Apart from the scandals and typical religiosity that seems to repel more and more every year, what I found is that my beliefs and convictions have been challenged with life events and the associated expectations I’ve placed on those events based upon what I believed.
In other words, my expectations did not meet with reality. And in my attempt to sort out what it is that I really believe, I fell silent on many issues that at one time I more than likely would have been first through the door to argue, fight, and debate for hours and hours.
But I never convinced anyone about anything by arguing. Once an argument sets in about whatever, people dig their heels in, and then it’s just a defensive game that no one will capitulate to. We humans seem to be programmed to want to be right all the time.
Yet, those life events caused me to face a slew of life-challenging decisions that not only tested my faith but would call into question many beliefs I dearly held.
Divorce, death, retire from being a cop, a major move across state, new this, new that, new way of living life.

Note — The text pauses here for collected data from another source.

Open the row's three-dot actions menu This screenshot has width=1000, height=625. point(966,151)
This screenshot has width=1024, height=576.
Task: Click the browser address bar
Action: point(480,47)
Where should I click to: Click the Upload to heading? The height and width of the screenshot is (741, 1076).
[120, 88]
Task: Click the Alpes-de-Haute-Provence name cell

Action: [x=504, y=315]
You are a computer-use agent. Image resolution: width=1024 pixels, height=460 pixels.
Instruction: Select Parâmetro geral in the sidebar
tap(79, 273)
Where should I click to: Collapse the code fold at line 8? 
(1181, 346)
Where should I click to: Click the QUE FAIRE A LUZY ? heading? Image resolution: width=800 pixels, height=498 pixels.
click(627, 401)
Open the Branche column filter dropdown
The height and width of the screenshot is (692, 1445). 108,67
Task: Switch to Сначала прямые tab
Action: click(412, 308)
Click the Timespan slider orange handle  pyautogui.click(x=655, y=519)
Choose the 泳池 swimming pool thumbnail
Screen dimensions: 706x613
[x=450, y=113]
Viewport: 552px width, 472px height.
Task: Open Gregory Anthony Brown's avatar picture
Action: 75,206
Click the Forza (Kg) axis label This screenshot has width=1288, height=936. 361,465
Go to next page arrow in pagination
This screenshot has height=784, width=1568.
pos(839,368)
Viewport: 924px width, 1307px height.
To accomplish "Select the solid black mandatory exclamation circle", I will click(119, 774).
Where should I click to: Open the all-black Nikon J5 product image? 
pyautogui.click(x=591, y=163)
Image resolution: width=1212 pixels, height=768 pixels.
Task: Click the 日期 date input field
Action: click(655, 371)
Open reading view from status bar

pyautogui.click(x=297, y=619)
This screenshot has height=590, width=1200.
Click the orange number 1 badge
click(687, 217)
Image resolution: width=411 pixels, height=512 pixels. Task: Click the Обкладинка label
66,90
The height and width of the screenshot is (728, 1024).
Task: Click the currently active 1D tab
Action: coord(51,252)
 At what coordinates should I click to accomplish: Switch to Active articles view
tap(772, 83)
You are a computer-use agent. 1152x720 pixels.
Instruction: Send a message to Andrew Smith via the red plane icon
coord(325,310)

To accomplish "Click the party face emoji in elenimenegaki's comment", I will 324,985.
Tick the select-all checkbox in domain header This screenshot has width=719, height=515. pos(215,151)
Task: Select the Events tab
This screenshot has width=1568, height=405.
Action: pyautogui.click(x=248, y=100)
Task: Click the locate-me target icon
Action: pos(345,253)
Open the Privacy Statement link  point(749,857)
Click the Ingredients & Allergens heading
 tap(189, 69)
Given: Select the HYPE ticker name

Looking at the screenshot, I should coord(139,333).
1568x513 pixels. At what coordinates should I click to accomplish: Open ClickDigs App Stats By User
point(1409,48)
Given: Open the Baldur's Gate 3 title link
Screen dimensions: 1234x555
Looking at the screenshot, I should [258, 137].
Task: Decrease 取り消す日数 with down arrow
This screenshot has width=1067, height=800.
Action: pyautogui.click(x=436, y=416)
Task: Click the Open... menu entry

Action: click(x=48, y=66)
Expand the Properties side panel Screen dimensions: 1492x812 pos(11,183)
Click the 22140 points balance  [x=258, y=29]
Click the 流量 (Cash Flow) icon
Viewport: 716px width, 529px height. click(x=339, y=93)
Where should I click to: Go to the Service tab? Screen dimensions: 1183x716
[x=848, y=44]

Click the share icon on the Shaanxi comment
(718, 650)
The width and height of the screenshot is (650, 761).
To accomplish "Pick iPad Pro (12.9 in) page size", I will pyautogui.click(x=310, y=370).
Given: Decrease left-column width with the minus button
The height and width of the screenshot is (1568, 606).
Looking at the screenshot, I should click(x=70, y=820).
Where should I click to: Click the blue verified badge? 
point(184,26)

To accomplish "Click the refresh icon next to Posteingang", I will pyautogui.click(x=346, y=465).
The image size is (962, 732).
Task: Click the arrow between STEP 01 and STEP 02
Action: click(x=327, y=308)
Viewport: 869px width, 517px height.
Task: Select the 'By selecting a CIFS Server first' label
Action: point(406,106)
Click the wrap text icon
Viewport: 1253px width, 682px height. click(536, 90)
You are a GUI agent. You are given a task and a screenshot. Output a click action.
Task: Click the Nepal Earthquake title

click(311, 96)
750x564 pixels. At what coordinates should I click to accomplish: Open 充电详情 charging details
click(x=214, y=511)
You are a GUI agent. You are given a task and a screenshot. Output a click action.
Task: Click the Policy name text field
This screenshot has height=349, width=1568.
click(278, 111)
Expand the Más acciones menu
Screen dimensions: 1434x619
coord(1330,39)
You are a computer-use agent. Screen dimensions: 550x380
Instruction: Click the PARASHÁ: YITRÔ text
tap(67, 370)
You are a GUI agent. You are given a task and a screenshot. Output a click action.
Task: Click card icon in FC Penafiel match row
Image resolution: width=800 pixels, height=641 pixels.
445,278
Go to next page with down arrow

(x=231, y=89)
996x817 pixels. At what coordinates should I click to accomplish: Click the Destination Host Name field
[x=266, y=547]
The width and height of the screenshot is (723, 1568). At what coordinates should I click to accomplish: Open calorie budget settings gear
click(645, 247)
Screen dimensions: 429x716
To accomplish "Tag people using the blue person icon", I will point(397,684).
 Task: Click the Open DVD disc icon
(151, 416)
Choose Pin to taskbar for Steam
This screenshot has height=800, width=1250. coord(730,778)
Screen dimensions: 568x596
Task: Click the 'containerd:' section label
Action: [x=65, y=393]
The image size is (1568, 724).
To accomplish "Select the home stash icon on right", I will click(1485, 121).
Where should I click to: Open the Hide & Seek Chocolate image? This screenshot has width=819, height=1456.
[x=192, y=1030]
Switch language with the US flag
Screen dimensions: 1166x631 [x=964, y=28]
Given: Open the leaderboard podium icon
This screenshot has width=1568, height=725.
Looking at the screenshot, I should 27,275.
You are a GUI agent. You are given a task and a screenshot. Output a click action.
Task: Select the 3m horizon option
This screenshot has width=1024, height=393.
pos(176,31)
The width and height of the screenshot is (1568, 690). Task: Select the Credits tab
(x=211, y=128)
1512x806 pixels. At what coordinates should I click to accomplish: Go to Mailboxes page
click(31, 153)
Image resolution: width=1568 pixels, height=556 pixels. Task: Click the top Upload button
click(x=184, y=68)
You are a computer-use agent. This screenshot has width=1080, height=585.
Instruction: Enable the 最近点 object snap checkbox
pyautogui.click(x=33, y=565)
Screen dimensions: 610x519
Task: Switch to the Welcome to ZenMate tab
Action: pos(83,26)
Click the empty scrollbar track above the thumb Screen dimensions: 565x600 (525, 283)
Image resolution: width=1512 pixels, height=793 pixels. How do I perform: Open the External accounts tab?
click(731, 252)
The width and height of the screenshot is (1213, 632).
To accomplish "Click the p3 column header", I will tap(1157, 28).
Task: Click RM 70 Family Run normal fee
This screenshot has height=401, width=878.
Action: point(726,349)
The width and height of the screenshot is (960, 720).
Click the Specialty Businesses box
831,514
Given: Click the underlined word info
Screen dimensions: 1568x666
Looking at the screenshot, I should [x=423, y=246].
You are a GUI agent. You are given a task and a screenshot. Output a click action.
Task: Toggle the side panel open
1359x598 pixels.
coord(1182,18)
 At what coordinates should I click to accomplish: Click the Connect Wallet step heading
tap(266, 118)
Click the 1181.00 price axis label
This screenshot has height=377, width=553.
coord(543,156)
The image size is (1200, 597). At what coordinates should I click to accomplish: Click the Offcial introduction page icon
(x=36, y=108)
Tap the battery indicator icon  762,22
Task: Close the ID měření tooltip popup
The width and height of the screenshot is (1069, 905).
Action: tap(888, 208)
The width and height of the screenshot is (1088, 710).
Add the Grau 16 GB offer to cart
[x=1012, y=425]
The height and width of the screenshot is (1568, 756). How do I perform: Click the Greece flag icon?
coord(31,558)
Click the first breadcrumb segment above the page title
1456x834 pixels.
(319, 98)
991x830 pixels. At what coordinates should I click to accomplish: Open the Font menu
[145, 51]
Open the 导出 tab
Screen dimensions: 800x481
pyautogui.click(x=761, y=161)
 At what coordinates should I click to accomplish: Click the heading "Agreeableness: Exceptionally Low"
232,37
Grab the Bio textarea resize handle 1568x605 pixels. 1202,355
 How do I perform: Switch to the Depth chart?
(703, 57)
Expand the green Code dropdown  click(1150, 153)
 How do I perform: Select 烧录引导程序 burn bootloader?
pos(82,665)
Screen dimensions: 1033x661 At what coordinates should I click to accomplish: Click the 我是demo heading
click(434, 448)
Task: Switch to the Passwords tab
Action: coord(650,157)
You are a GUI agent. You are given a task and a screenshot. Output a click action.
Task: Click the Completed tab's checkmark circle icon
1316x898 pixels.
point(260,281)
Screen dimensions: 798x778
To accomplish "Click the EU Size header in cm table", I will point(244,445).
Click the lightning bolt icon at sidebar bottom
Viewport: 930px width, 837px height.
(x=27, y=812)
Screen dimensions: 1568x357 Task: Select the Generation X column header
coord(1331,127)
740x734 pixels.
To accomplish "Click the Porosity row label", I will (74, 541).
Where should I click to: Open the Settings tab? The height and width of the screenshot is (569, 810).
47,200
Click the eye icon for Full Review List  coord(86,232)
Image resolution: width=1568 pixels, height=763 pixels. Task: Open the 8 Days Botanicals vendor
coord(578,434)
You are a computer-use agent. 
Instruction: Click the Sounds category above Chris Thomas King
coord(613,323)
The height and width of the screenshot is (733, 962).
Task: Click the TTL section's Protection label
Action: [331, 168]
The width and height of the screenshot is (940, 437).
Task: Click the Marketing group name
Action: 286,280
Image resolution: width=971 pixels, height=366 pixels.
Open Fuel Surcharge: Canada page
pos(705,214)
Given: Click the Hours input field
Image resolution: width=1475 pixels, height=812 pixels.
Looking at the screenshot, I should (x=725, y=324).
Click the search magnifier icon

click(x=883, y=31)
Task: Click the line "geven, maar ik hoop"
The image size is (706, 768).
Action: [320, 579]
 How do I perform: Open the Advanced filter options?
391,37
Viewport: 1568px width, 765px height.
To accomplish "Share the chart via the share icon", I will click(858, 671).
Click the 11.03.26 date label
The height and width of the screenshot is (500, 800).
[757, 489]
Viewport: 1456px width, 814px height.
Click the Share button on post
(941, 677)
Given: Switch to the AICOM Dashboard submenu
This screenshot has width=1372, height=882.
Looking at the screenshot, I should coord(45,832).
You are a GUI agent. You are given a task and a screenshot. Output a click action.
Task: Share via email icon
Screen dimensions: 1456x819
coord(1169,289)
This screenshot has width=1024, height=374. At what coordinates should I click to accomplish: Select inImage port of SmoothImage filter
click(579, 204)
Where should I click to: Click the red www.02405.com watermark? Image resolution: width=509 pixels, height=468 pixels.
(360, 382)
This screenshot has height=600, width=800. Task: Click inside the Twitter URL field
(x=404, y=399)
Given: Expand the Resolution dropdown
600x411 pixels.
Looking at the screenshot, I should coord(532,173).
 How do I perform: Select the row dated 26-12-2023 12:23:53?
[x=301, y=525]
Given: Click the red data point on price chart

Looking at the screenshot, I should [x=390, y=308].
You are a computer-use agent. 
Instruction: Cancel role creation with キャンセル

Coupled with the soul-grinding fact that blood relatives would later disassociate from me because I chose to move on after a divorce and begin to date, and figure out life without being glued to their way of thinking.
Mind-boggling doesn’t even come close to how I felt.
Hence, I have kept quiet in my writings about faith until now. Sifting through what I believe in the light of what has happened, what Christianity means to me, and how to live that out daily.
So…when my lovely neighbor asked me, “Do you ever feel like you’re not right with God?” my insides flipped over because it’s a question I’ve wrestled with for some time.
Daily Practice of Loving Our Neighbor
I leaned against R’s deck railing, and we had a nice, long, comfortable chat about faith, forgiveness, and a few other topics. I realized that R struggled with forgiveness, but not that God forgives, that’s the easy part, but we all have a hell of a time forgiving ourselves.
Our conversation also showed me that the confusion about Christian faith is exacerbated by the noise of so many telling us what we should do with our faith, how to, not do, or live here or there, and do it this way or that. Argument after argument, debate after debate…it’s endless.
And to that point, many, especially Millennials (stats confirmed by Pews Research) have said F-it; I don’t need that BS!
Well, after R and I finished up chatting, she gave me her smile, and I got that warm hug later on when she was off her deck and walking in the neighborhood.
We didn’t recite any Christian incantation, Jesus forgive me…yada yada (we’ve done that, been there, got the T), instead we listened to each other, truly listened. We shared our faults and a few of life’s experiences. We learned from one another. We encouraged each other’s faith and found solace in the fact that no one was trying to tell each other what to do or think, but provided loving support in a difficult emotional time.
When Jesus told us to be the salt of the earth, He didn’t mean for Christians to open up the Morton and pour the whole container down someone’s throat; then stand back and revel in how much good we’ve done by doing so.
The seasoning in life comes when added to those who hunger and thirst for something real more than just religion.
It’s a supporting word with no self-interest involved and a caring ear to listen without trying to convince.
It’s about helping others, emotionally and physically, in difficult times without worrying about another number added to the scorecard or making sure someone sees how pious we are.
So, don’t mistake my silence for a loss of faith…it’s more of quietly sifting through the issues of faith, life, love, and then practicing those tenants on a day to day basis.